* Work request *
Starting at the line below holding "1235x952 pixels." and stopping at the line holding "Click the phone number (111)111-1111", print every line exactly, both ends included, and leave the rest out.
Top of Material to process
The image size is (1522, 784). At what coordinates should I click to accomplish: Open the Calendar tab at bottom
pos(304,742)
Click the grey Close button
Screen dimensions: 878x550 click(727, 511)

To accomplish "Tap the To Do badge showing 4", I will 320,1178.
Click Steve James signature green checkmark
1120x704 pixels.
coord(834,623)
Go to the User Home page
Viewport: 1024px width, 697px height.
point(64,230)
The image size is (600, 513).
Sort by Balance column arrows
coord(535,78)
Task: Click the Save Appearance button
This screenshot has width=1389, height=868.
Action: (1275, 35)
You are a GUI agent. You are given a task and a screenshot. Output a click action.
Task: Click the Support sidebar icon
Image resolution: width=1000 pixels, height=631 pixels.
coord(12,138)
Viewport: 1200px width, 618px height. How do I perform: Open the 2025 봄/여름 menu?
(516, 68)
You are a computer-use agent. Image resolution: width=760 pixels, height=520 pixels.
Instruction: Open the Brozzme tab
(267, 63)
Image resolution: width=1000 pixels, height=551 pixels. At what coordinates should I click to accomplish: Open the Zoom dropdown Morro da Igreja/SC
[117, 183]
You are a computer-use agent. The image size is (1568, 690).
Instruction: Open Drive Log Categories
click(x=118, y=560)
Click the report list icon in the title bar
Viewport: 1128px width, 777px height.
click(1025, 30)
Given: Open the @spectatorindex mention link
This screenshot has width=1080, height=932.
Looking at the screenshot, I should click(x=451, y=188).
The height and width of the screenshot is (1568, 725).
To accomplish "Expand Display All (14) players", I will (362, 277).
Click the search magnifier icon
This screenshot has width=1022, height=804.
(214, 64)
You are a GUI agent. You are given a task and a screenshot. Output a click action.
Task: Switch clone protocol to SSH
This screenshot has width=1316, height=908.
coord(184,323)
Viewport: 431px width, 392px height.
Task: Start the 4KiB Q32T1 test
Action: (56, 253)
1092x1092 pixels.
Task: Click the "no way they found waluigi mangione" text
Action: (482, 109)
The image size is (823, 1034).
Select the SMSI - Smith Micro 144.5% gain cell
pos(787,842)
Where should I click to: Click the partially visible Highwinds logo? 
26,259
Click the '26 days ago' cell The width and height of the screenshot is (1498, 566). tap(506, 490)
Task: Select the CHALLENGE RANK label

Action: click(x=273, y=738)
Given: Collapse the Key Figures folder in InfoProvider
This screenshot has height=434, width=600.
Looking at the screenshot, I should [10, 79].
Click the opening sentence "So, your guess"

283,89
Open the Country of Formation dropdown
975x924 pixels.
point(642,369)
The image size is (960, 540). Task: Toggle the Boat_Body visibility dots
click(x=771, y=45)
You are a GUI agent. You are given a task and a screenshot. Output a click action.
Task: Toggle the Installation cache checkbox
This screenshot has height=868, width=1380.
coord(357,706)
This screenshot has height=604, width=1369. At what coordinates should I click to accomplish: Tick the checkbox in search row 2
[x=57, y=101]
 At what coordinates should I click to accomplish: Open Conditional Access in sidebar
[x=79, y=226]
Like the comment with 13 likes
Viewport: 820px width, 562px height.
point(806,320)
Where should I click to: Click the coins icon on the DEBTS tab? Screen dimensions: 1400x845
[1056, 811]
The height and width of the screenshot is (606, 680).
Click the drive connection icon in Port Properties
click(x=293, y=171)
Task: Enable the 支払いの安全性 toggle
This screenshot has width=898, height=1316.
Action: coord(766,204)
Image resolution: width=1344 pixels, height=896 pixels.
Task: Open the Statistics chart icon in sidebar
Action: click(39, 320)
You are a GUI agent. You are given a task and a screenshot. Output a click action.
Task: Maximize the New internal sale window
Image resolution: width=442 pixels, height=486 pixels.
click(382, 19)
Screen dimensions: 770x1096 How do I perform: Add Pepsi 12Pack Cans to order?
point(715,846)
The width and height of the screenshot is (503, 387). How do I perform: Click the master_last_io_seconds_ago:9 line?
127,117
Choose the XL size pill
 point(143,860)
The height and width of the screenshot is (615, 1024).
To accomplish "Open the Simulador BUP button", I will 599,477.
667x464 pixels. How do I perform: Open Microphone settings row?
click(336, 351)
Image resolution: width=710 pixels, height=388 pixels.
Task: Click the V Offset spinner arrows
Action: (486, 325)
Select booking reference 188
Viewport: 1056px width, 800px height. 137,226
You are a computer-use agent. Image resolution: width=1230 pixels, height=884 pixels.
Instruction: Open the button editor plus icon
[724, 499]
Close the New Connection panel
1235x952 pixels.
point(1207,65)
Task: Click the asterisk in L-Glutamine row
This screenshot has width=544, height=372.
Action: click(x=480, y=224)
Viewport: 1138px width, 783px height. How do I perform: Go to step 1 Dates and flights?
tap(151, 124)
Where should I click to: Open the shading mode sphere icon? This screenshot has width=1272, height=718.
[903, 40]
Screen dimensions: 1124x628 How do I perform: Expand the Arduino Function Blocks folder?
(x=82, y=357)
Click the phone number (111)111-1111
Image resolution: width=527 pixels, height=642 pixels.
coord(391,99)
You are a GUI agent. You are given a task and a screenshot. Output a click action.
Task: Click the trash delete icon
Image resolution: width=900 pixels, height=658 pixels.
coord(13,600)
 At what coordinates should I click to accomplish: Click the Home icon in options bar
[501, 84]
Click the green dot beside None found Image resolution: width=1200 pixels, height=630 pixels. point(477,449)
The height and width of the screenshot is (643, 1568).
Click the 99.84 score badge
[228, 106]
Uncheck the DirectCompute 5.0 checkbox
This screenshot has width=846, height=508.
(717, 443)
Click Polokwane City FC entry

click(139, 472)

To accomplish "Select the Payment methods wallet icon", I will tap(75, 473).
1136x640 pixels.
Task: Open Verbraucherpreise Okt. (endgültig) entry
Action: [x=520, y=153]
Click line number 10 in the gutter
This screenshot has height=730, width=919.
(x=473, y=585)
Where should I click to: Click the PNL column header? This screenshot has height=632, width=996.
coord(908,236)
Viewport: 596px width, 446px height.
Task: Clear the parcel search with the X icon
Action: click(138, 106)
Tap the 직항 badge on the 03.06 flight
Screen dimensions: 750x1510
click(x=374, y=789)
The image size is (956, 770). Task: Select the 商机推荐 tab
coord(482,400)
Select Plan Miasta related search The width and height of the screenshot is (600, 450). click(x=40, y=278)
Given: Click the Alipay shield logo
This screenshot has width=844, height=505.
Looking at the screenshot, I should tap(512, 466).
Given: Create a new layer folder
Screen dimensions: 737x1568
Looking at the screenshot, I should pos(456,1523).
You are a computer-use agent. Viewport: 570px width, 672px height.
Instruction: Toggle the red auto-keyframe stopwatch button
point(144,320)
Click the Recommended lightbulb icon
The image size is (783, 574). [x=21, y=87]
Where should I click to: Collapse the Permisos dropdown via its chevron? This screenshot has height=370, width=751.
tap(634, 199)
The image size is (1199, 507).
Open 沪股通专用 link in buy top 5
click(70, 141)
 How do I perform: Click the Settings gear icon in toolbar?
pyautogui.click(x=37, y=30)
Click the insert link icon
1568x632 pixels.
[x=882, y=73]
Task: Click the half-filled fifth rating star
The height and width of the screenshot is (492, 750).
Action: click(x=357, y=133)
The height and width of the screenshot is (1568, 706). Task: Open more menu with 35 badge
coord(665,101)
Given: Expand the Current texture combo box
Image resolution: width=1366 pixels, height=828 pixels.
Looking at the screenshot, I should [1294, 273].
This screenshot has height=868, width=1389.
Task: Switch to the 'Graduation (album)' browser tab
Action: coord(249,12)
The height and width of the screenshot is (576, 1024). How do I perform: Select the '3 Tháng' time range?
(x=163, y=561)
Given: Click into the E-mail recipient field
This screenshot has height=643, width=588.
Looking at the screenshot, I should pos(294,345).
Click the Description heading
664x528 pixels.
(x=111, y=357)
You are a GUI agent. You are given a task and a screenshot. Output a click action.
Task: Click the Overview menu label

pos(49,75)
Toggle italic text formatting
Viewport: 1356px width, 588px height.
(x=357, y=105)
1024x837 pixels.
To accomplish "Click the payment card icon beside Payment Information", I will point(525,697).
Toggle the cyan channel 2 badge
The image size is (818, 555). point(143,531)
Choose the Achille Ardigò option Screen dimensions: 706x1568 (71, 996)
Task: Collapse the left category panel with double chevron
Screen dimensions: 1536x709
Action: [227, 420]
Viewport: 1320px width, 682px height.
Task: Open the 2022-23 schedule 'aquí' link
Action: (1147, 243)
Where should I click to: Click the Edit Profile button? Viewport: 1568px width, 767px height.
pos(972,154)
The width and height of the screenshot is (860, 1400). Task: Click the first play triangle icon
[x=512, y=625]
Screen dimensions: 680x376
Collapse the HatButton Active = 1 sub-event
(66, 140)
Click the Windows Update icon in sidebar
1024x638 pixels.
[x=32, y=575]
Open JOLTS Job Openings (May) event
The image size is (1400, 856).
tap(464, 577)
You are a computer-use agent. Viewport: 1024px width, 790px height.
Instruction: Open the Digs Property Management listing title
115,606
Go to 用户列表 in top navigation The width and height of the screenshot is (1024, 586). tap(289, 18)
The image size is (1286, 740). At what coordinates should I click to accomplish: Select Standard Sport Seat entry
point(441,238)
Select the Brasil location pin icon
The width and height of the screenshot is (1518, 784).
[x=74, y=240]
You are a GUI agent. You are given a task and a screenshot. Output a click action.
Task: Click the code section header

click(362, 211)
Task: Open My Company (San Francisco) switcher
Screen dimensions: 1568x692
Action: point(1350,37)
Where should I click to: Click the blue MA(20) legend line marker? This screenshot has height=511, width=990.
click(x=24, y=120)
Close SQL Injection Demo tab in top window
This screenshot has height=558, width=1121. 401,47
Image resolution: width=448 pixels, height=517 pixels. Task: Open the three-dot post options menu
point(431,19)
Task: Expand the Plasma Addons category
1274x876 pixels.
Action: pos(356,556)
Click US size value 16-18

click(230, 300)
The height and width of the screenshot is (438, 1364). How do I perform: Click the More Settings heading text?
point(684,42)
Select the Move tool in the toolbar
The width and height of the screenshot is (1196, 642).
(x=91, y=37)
Bottom of Material to process
* Exercise result *
1235x952 pixels.
point(1207,65)
Task: Click the asterisk in L-Glutamine row
This screenshot has width=544, height=372.
Action: click(x=480, y=224)
Viewport: 1138px width, 783px height. How do I perform: Go to step 1 Dates and flights?
tap(151, 124)
Where should I click to: Open the shading mode sphere icon? This screenshot has width=1272, height=718.
[903, 40]
Screen dimensions: 1124x628 How do I perform: Expand the Arduino Function Blocks folder?
(x=82, y=357)
Click the phone number (111)111-1111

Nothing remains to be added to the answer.